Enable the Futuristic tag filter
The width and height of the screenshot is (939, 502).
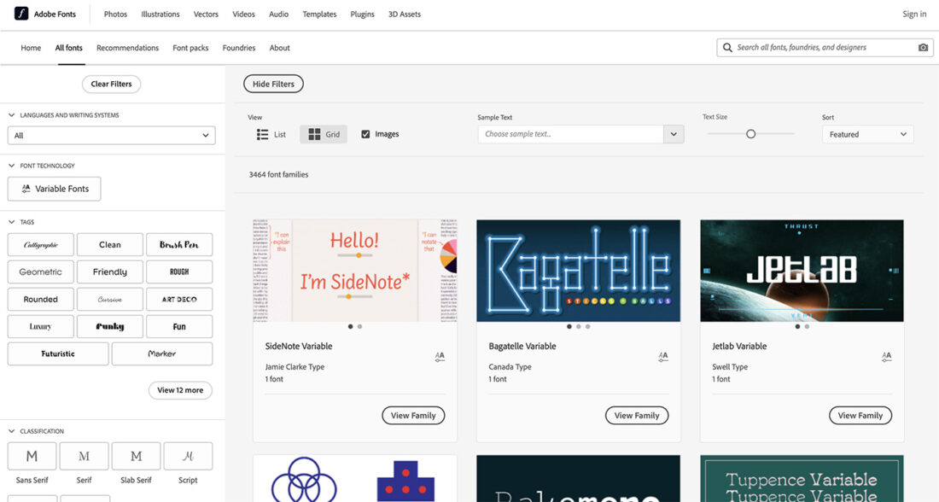57,353
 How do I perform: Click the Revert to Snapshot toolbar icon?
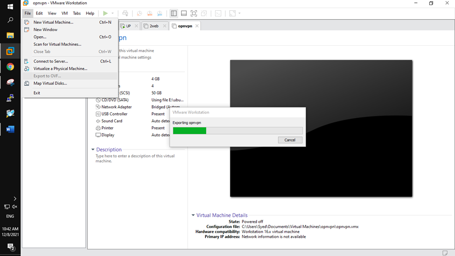[x=150, y=14]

---

Instructions for the task:
Pictures do not go in the copy. Write out exactly the lines from the line containing "The width and" through the last line of the listing.

Written solution:
The width and height of the screenshot is (939, 502).
57,353
 How do I perform: Click the Revert to Snapshot toolbar icon?
[x=150, y=14]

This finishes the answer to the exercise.